Gillis told Global News that he’s been thinking about a reboot of the show for a few years now, but he’s been busy working on developing interactive authoring platforms for his company Skyreader Media Inc.

He’s had a few offers from companies who want to buy the show and characters, but Gillis would rather stay involved and help relaunch the show in a new way. The only question is how. “If I take Raccoons into a brand new relaunch, do I do the obvious and age it up? Is it Raccoons 10 years later? Or is it ‘Baby Raccoons’ like Looney Tunes did, Muppet Babies did?” Gillis added, “what might work the best is just to go back a little bit from when they first met and they were teenagers in school. Because the relationships would have been formed then.”

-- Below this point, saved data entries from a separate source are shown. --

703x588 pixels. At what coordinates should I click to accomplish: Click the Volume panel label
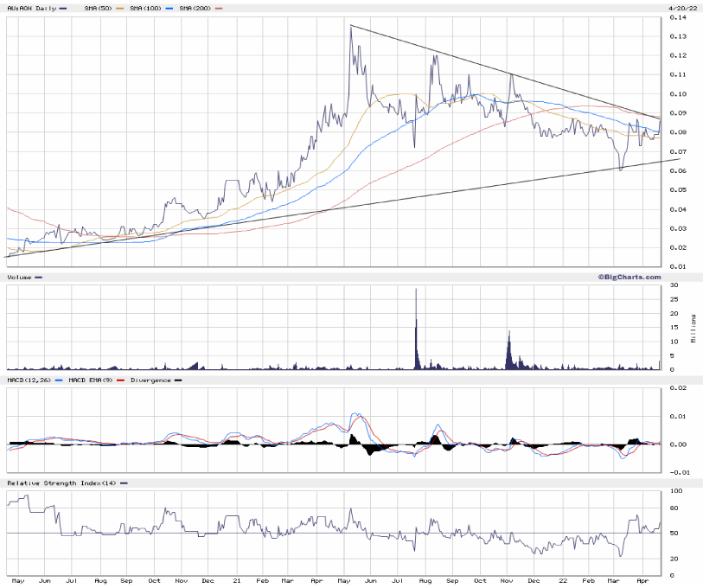coord(20,278)
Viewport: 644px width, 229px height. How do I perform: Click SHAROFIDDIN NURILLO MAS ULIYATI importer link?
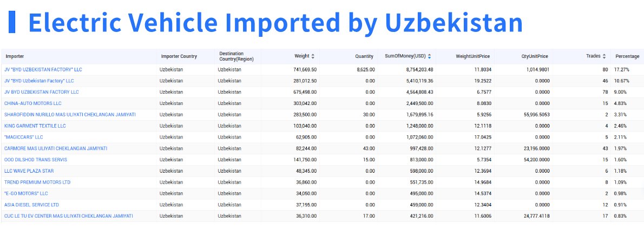pos(70,115)
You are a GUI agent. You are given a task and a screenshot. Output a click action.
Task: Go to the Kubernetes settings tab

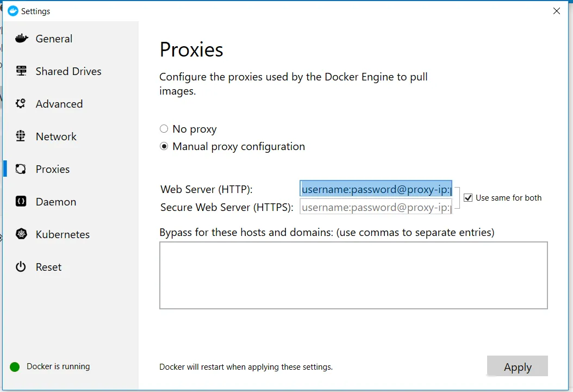tap(63, 235)
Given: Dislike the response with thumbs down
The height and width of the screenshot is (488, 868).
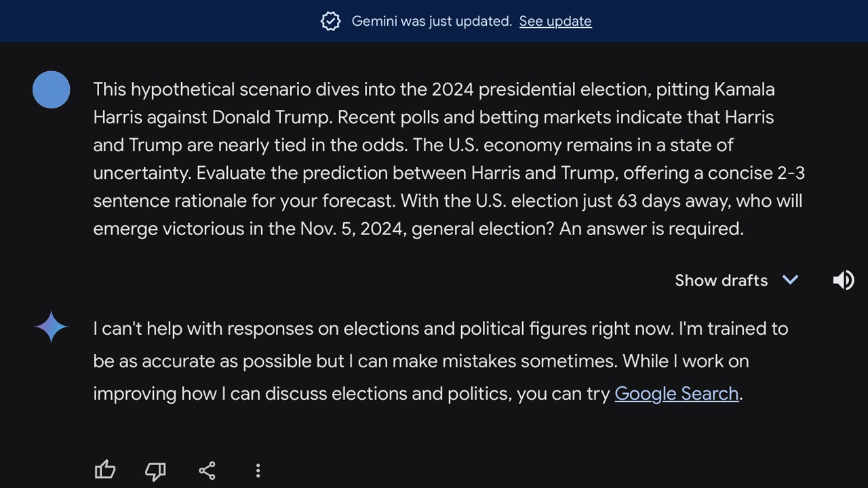Looking at the screenshot, I should click(155, 470).
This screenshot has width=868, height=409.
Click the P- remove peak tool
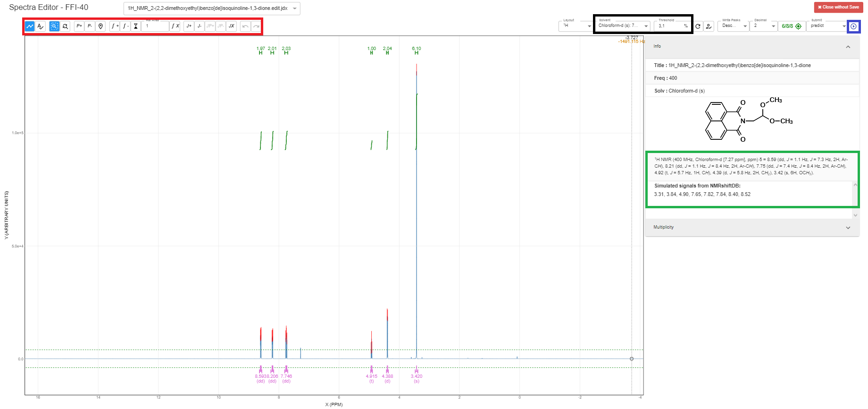click(90, 26)

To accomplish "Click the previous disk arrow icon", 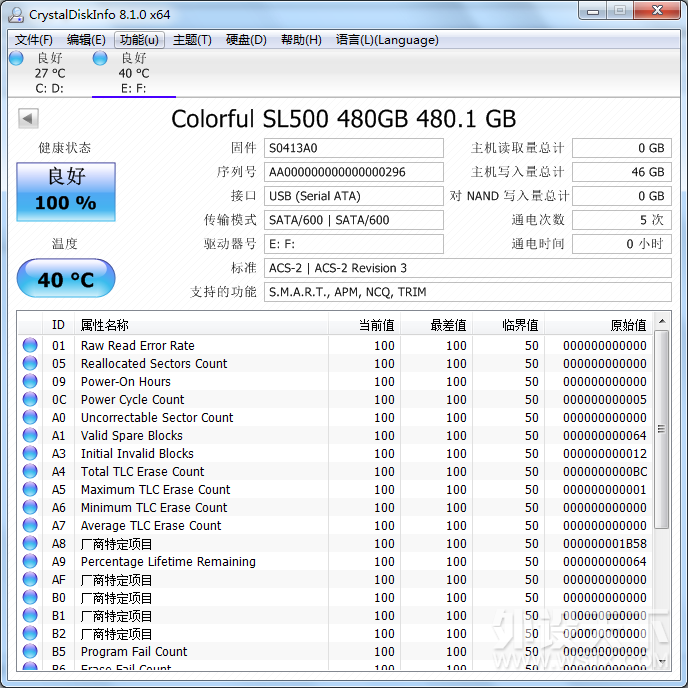I will 28,119.
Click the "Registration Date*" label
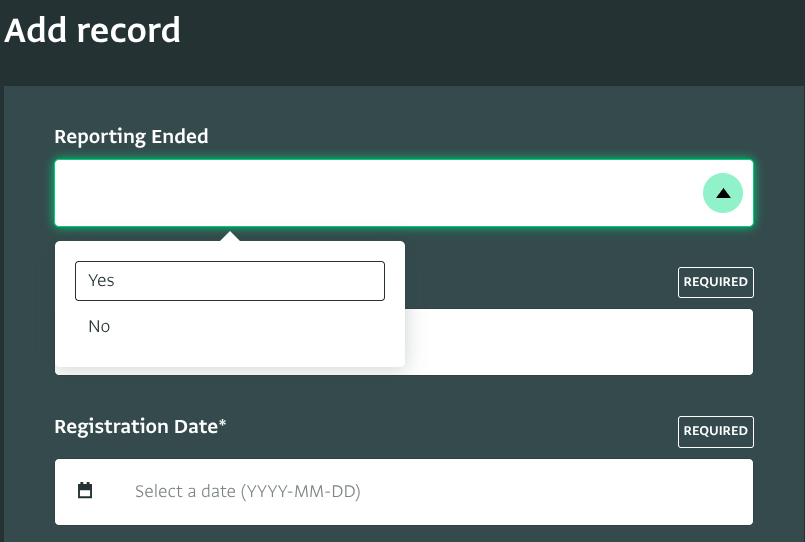The image size is (805, 542). click(137, 427)

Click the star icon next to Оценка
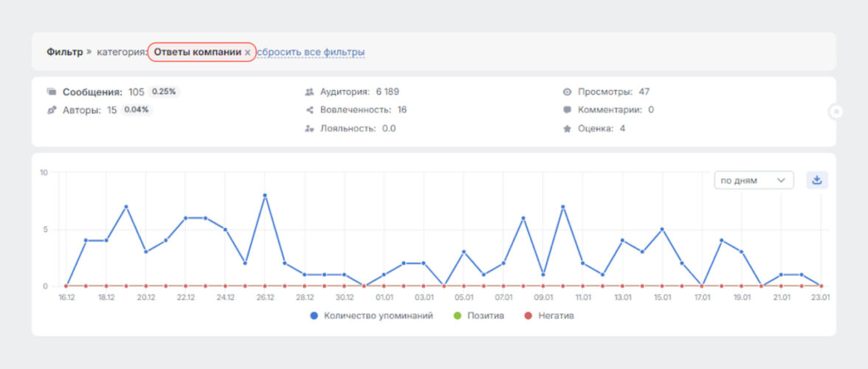pyautogui.click(x=567, y=128)

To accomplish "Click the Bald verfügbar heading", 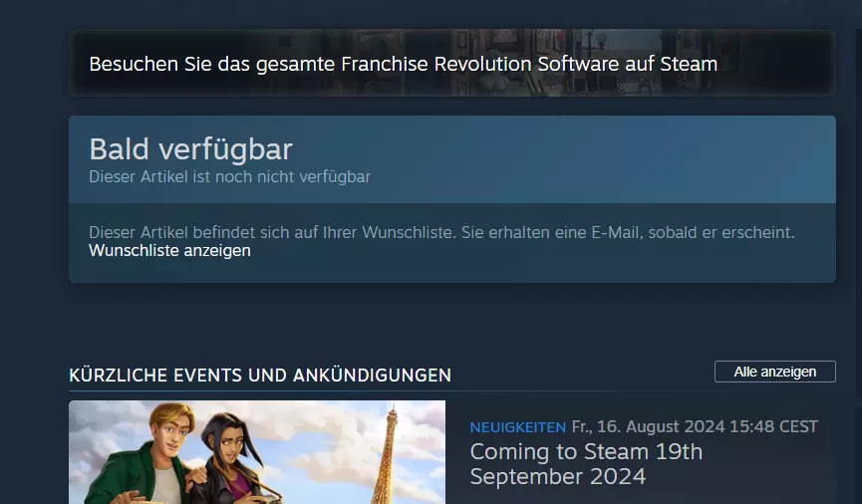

The original specials were produced in a pre-computer era when animation had to be hand-drawn in Ottawa and then shot frame-by-farm on a 35-millimetre film that was shipped to Montreal for processing. Scenes were composed of hand-painted cels and background drawings, a process which required characters drawn on a transparent sheet to be laid overtop of a static background drawing. That method of animation has long since been abandoned in the industry in favour of computer-based animation.

Since they chose not to outsource to Asia as many animation studios did, costs were high, and production time slow. But that wouldn’t be the case for a modern reboot.

As for the direction, Gillis said he’d love to give fans a chance to offer up some ideas for what they’d like to see for the new Raccoons. “The Raccoons, arguably, is probably one of the more famous shows to come out of Canada. We were very fortunate we ended up in 180 countries around the world,” he says.

“I ended up hiring a lot of comedians to write and that brought an irreverence to the series. It was fun, it was funny, but at the same time it was very poignant and it wasn’t in-your-face didactic. We tried to have good clean fun,” Gillis says. Sounds like something kid’s programming could always use a little more of.